With college being too expensive for him and his lower-middle-class family Jobs dropped out and returned to Silicon Valley where he partnered with his long time friend Stephen Wozniak and developed the Apple Computer company.
In the confines of Apple he turned his troubles into success. After being kicked off the Lisa project he took over a small project in the company called Macintosh. Two years later he changed the world with the Macintosh computer and its revolutionary interface technology.

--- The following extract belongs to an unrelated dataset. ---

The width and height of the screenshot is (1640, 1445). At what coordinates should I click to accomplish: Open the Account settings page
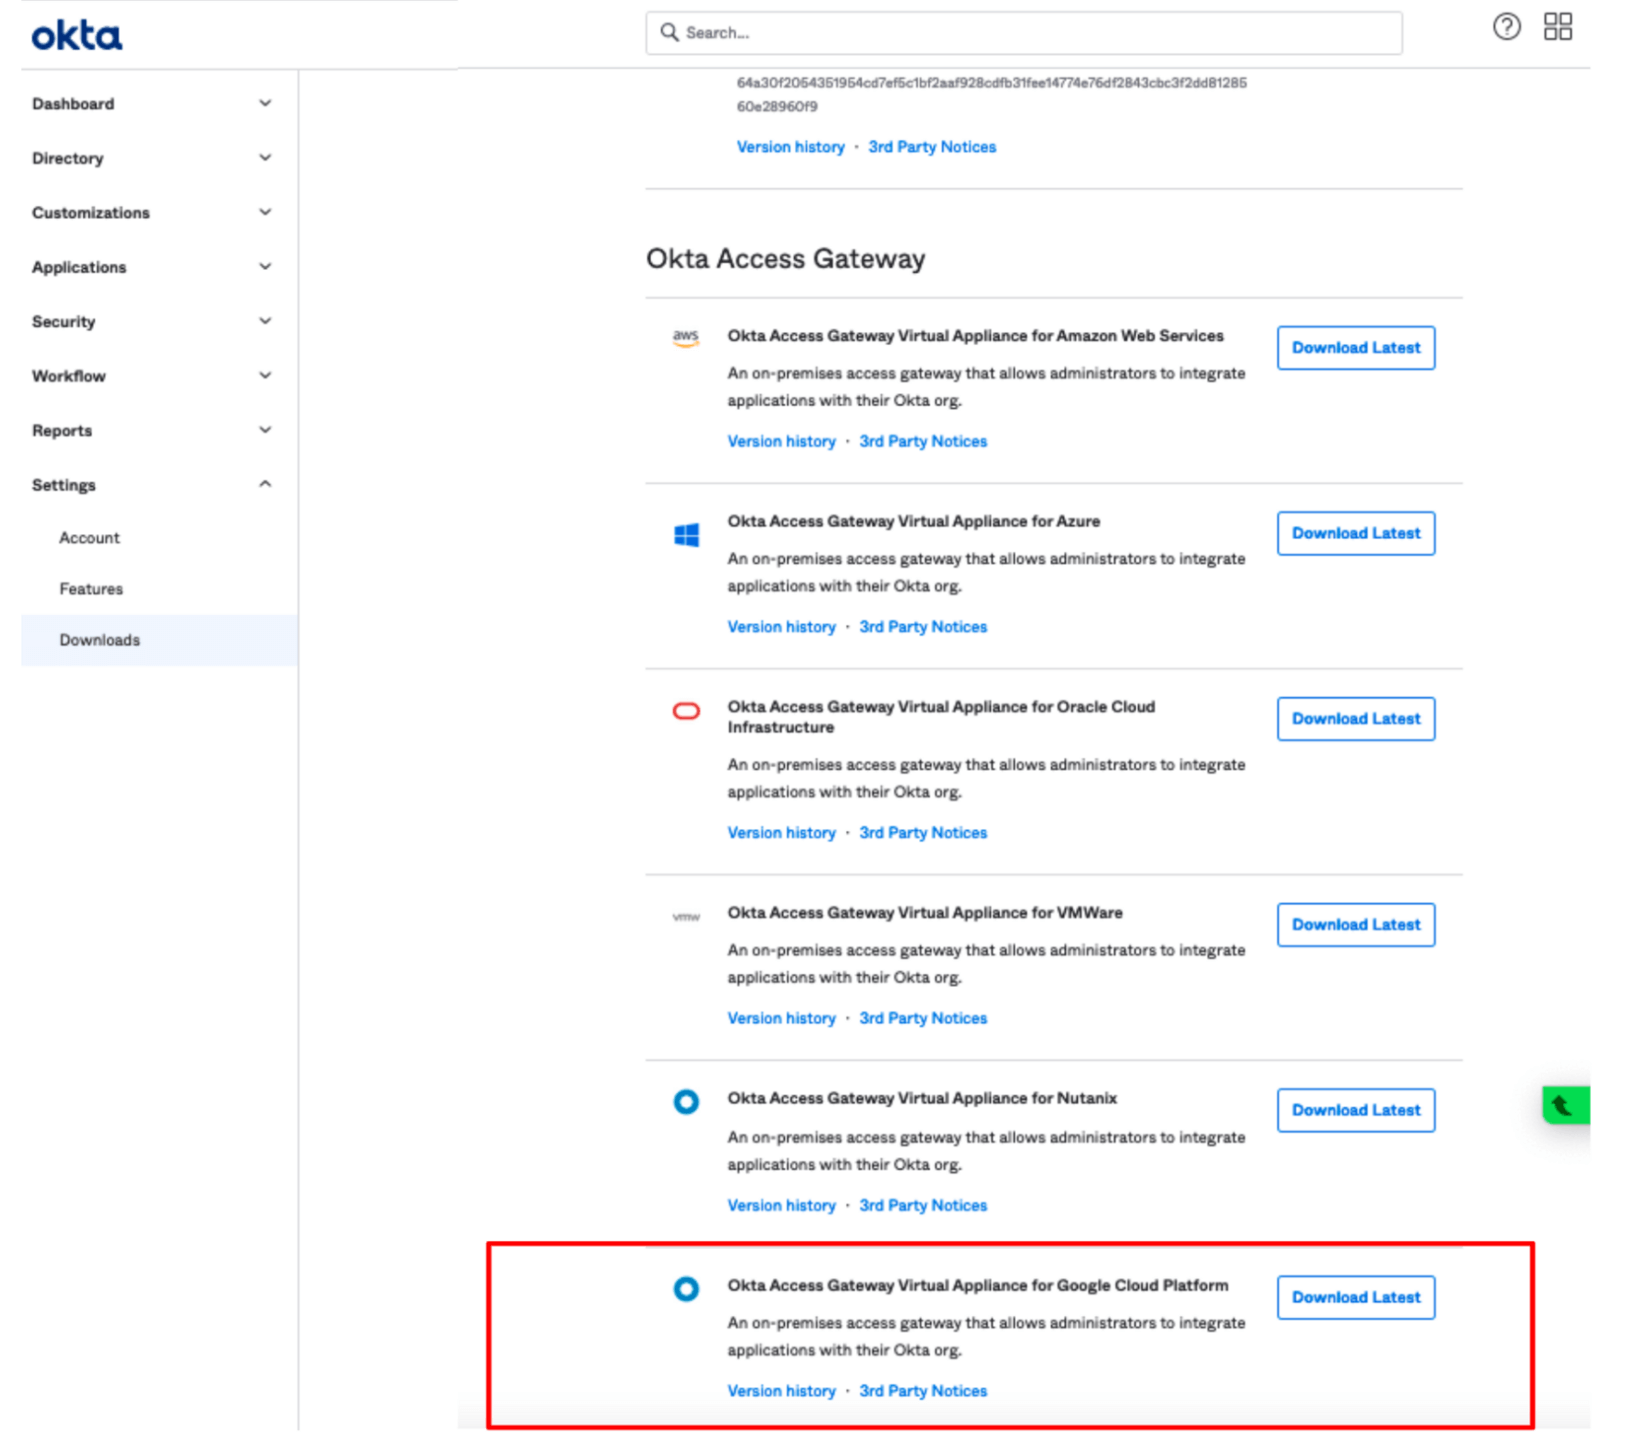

In 1985 Steve was kicked out of Apple, the company that was his life, by its board of directors, a blow that would destroy most people. Yet he didn’t hesitate to turn around and start the NeXT Company, which aimed to develop a computer for higher education and research. This project ended up being the stepping stool that brought him back to Apple. In 1996 Apple bought out NeXT and Steve became the CEO of the company that threw him out. (Oh yeah, in this period he also invested in a company called Pixar and made it what it is today)
Without looking back at the personal pain he experienced from Apple, he turned it around and over the next 15 years turned it into one of the most successful companies in the world. Things were going well for a long time but life would come back to test Jobs again in 2003 when he was diagnosed with Pancreatic cancer.
A poor upbringing couldn’t stop him, constant betrayal from the company he founded and the people he trusted couldn’t stop him and amazingly neither could cancer. In 2003, whle fighting through his cancer, Jobs and Apple released the iTunes Music Store and iTunes for Windows. He followed that up in 2004 with the release of the iPod mini.
His cancer and a liver transplant in 2009 could not slow him down as he released the revolutionary iPad.
Steve Jobs never quit, he never let any struggles stop or even slow him down. His life is a monument to letting our actions define us and not our personal struggles.
In the darkness of his sad passing, we should look forward to what actions we can take to make our surrounding better….it’s what Steve would do.